Matthew Ehrhart, Pennsylvania Executive Director of the Chesapeake Bay Foundation released this statement on Pennsylvania's Plan--
“The purpose of the WIP is to detail how the Commonwealth intends to meet pollution-reduction goals and improve water quality in local rivers, streams, and the Chesapeake Bay. The goal was not only to achieve the right numbers for pollution reduction, but also, and maybe more importantly, to provide reasonable assurance that the job will get done. CBF agrees with EPA that this draft plan fell short on both counts.
“Pennsylvania has the opportunity to create a viable plan for clean water that is tailored to its needs and creates jobs.

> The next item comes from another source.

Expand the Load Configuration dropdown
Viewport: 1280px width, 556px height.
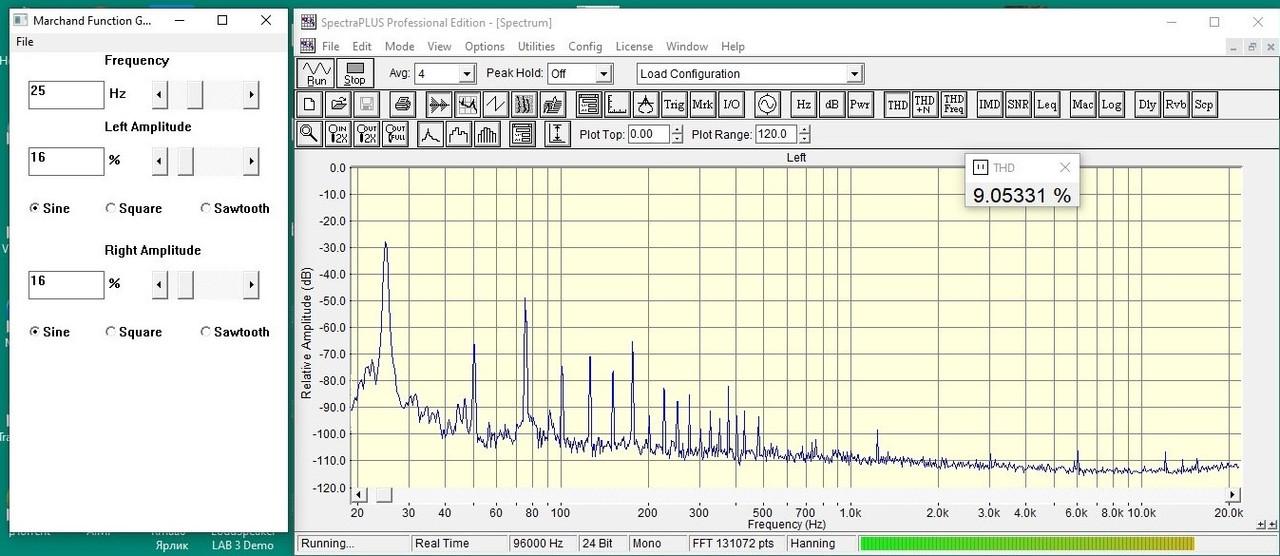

“DEP’s draft plan does not clearly articulate the strategy, programs, resources, and timing to be employed to meet the obligations of the TMDL and provide reasonable assurance that our goals will be met. Our conclusion is that the draft WIP is largely a summary of the programs and initiatives that already exist , and that improvements must focus on commitments of additional resources, staffing and prioritization to ensure that the pollution reduction goals are met.
“CBF looks to the Commonwealth to provide specific steps to meet the TMDL, and to establish expectation, outreach, implementation, and compliance mechanisms for all sectors to effectively reduce pollution.

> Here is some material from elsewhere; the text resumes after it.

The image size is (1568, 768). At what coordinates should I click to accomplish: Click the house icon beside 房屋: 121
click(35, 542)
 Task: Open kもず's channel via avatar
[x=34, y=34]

"We hope (DEP's revised Plan) will chart a credible course toward clean water for Pennsylvania's rivers and streams, as well as the Chesapeake Bay."
The Department of Environmental Protection must submit a revised WIP Plan to the U.S. Environmental Protection Agency by November 28.

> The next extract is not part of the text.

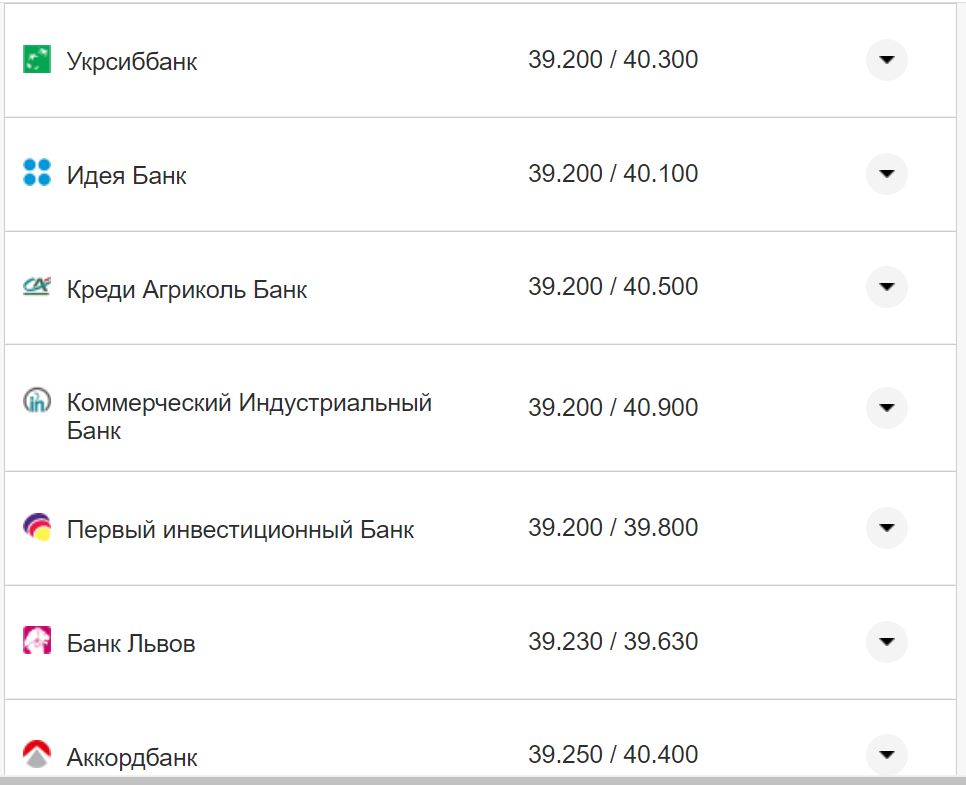Click the Банк Львов name link
This screenshot has height=785, width=966.
coord(130,642)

In its written comments, CBF said, "While Pennsylvania has made significant progress on some specific BMPs, the Commonwealth has demonstrated an inability to deliver on core programmatic items that are critical to meeting our water quality goals. This WIP is Pennsylvania's final opportunity to create a strategy for implement the TMDL that is built by Pennsylvanians, for Pennsylvania, and utilizes the details and efficiencies that are specific to the Commonwealth.
"CBF urges you to consider the following recommendations to construct a credible strategy to accomplish the necessary reductions. Otherwise, the Federal Government will use its Clean Water Act authorities to attempt to accomplish those reductions in Pennsylvania. The outcomes of that approach will be for more difficult and less efficient for the Commonwealth and its citizens."
The CBF comments mirror, in part, a review done by the U.S. Environmental Protection Agency earlier in the year which said Pennsylvania's plan had "serious deficiencies."
The comments make 25 specific recommendations for strengthening the WIP in the areas of agriculture, urban/suburban stormwater management, resource extraction and onsite wastewater disposal.
CBF said Pennsylvania agencies and conservation districts are woefully understaffed to provide the help 2,000 livestock operations and 16,000 farms need to meet their nutrient management requirements. Over 100 new staff are needed to help farmers.
"A significant challenge not resolved in the draft WIP is how PA will commit to a level of resources, particularly for agricultural financial assistance, that is on par with the need. While the federal government has increased conservation funding through Farm Bill programs, farmer demand for financial assistance consistently and substantially exceeds available funding.
"While the state faces historic financial constraints, this does not relieve the state of its obligations under the Clean Water Act. Pennsylvania policymakers did not make sufficient investments in agricultural nonpoint source programs during times of surplus; these were legislative and executive choices that make the current situation all the more difficult. The WIP must describe how this historic funding gap that continues to this day will be corrected."
The comments specifically recommend restoring funding to the Resource Enhancement and Protection (REAP) Tax Credit Program to help farmers achieve their conservation goals.
The PA Farm Bureau has also stressed the need to provide more funding to improve farm conservation programs.
A complete copy of the CBF comments is available online.